Although high intolerable adverse effects including conjunctival hyperemia and eye irritation happened in the first month, remaining sixty percent of patients exhibited statistically significant additional IOP reductions in the replacement of other PGAs during 12 months of clinical use of LBN 0.024%.
我们评估了拉坦前列素苯并噁嗪(LBN)滴眼液 0.024%(Vyzulta®)在临床实践中的降眼压疗效和安全性,这是第一种局部一氧化氮供体前列腺素类似物(PGA)。
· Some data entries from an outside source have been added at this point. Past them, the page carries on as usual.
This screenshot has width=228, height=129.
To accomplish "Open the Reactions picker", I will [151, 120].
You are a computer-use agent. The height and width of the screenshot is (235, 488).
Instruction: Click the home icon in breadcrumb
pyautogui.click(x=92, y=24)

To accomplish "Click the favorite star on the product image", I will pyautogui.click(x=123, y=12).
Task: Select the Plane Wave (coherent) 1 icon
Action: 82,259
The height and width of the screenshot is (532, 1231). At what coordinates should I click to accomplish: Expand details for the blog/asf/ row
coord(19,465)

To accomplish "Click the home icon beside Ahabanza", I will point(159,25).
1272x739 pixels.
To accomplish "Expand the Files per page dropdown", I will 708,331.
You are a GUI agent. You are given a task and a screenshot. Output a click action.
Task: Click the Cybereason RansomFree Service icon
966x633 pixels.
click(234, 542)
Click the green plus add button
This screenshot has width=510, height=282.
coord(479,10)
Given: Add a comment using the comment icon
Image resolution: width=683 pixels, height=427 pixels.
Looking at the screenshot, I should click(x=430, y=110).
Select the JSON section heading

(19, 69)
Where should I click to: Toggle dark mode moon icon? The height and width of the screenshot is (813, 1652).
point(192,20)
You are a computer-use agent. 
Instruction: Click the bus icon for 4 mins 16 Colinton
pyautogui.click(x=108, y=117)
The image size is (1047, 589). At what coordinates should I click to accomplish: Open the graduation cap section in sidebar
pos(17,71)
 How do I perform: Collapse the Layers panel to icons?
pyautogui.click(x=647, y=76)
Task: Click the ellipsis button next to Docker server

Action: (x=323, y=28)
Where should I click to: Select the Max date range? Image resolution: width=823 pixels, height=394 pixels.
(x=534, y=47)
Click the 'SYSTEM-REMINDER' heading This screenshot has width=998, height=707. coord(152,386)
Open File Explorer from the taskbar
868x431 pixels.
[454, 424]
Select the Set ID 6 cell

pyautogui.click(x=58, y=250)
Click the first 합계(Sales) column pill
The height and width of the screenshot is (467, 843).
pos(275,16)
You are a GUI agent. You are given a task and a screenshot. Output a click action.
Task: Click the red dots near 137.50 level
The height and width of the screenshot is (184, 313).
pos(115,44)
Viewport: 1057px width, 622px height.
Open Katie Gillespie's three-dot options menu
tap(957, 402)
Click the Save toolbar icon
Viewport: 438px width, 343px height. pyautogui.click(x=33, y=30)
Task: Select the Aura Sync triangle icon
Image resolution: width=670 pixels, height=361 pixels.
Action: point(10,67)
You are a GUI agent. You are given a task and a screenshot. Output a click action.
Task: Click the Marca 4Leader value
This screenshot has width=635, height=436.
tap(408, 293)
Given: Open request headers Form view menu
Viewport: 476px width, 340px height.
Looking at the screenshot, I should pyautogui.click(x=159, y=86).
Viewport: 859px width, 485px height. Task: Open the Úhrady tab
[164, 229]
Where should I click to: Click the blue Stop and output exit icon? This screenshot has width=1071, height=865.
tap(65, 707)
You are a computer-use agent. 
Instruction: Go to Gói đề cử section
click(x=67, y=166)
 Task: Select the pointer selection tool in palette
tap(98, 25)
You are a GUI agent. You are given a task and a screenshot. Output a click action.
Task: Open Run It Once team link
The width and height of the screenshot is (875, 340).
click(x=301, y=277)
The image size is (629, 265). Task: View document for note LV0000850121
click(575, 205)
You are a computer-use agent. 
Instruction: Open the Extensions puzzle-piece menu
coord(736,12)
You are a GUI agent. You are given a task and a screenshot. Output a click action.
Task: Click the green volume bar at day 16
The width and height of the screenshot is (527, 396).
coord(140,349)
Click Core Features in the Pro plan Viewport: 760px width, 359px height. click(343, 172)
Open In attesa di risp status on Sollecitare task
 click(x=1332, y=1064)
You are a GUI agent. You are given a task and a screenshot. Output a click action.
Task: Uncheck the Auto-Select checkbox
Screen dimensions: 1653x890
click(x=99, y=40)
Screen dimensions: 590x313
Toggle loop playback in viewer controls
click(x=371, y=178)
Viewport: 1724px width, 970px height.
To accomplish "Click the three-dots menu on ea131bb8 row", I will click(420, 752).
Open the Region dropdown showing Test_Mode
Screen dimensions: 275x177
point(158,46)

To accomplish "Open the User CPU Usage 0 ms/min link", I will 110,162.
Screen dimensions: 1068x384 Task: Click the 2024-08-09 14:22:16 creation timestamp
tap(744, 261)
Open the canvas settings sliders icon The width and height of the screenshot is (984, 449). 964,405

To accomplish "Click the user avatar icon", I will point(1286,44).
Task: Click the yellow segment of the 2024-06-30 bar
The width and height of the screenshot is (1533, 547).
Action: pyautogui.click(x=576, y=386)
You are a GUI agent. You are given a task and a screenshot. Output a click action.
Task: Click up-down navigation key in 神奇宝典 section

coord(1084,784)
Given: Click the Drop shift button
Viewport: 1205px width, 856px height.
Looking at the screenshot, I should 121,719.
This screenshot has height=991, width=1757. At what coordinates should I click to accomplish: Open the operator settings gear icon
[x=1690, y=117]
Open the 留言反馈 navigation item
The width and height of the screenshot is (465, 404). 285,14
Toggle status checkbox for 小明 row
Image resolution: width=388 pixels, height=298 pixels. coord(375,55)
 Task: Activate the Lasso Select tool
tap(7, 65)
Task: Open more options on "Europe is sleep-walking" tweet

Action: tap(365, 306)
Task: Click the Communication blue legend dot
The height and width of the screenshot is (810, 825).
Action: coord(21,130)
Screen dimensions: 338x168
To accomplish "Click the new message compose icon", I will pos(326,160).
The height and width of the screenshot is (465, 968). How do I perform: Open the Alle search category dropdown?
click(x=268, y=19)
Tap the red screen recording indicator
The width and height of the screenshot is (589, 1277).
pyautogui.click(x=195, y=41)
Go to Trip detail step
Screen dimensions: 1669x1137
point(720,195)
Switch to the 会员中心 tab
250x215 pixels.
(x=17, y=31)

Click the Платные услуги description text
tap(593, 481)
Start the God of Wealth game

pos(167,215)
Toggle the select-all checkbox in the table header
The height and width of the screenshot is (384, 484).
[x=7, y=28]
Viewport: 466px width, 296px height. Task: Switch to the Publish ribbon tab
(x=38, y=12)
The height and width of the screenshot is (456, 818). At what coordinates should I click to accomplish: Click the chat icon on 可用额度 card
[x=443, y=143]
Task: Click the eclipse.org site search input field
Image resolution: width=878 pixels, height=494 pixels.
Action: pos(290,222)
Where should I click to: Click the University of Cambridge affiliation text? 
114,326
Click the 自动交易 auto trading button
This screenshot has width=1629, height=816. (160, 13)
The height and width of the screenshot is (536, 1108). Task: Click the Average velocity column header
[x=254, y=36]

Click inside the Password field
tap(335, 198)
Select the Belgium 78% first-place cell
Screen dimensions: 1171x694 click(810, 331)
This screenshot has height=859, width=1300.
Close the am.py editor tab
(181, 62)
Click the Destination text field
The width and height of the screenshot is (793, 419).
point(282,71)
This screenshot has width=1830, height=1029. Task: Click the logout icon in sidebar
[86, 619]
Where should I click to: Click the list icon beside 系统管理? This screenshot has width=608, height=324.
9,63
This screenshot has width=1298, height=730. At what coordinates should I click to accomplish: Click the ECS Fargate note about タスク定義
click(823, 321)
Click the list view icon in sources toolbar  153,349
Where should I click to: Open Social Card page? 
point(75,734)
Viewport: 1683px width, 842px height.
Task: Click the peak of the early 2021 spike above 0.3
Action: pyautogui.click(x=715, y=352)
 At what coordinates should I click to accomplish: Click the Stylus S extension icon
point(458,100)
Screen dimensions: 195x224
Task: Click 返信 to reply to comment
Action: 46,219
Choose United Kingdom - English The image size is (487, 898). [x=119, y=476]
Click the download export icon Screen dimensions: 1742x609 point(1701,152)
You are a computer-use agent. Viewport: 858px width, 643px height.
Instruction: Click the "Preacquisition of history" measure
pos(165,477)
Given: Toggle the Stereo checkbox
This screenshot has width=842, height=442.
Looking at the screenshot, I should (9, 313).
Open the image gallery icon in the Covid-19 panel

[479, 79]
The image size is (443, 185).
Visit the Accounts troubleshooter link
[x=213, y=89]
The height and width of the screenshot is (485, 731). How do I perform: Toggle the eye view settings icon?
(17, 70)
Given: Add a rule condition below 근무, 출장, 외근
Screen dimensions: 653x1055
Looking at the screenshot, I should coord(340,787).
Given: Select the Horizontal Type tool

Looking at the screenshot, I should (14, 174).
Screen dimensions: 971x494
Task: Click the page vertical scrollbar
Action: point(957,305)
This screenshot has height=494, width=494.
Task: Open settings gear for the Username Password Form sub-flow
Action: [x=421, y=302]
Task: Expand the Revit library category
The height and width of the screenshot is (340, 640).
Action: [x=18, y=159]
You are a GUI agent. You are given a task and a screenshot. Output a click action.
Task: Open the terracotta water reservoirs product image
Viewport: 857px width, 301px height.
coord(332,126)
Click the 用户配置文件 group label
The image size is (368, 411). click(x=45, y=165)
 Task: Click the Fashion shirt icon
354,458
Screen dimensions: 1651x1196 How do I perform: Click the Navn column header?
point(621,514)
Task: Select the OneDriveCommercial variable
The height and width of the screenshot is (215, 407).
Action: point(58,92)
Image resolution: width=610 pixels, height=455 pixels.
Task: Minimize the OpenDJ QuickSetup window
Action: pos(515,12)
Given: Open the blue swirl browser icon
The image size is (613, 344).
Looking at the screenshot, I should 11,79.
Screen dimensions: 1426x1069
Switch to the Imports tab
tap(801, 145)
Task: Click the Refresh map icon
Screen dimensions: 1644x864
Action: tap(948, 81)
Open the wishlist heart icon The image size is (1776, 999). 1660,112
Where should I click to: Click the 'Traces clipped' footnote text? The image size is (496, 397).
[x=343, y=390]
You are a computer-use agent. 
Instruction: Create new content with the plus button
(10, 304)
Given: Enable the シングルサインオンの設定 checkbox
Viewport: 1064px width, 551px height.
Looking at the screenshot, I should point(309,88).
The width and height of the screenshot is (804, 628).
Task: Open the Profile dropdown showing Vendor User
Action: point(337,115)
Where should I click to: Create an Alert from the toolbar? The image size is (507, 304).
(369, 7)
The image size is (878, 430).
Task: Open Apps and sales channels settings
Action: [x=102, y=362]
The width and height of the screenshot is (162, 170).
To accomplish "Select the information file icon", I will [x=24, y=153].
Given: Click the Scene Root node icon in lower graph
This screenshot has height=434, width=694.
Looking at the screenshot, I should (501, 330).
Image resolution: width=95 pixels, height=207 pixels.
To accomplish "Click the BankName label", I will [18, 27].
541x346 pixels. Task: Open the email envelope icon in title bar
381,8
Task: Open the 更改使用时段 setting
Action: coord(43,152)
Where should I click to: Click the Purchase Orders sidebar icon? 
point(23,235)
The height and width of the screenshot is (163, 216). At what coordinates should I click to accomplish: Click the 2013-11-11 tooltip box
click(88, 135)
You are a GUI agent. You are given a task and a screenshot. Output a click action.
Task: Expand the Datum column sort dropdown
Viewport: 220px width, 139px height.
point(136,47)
对 2021 年 7 月至 2023 年 7 月期间接受 LBN 治疗的至少随访 1 年的开角型青光眼患者进行回顾性病历审查。所有纳入的患者均接受 LBN 0.024%替代 PGA,在 1、3、6 和 12 个月随访时进行检查。主要观察指标为眼压、视网膜神经纤维层厚度、LBN 使用前后的视野以及不良反应。对青光眼类型和 PGA 使用进行亚组分析,以观察 LBN 使用后眼压的进一步降低。
在 78 名纳入的患者中,47 名患者(81 只眼)持续接受 LBN 治疗至 12 个月随访。基线眼压为 18.2±4.2mmHg,前列腺素类似物(PGA)-眼压为 14.4 ± 3.0mmHg(21%的平均眼压降低)。转换为 LBN 后,第 1 个月平均眼压进一步降低 1.0mmHg,第 12 个月最大降低 1.6mmHg(8.8%的平均眼压进一步降低)(P<0.0001)。亚组分析(NTG,73%)显示,第 12 个月 NTG 组平均眼压进一步降低 1.3±2.0mmHg,POAG 组为 2.1±3.2mmHg(NTG 组眼压降低率为 7.7%,POAG 组为 8.7%,P=0.23)。第 12 个月 PGA 使用的亚组分析为他氟前列素组 1.8±2.3mmHg,曲伏前列素组 0.5±1.7mmHg(他氟前列素组眼压降低率为 9.5%,曲伏前列素组为 2.6%,P=0.02)。可耐受的眼部不良反应包括刺激(n=16,19.8%)、轻度结膜充血(n=11,13.6%)、黑眼圈(n=4,4.9%)和视力模糊(n=2,2.5%)。LBN 0.024%治疗 12 个月后视野和视网膜神经纤维层厚度无明显变化。
尽管在第一个月出现了包括结膜充血和眼部刺激在内的高不良反应不耐受,但在 LBN 0.024%的临床应用的 12 个月中,仍有 60%的患者在替代其他 PGAs 时表现出统计学上显著的眼压进一步降低。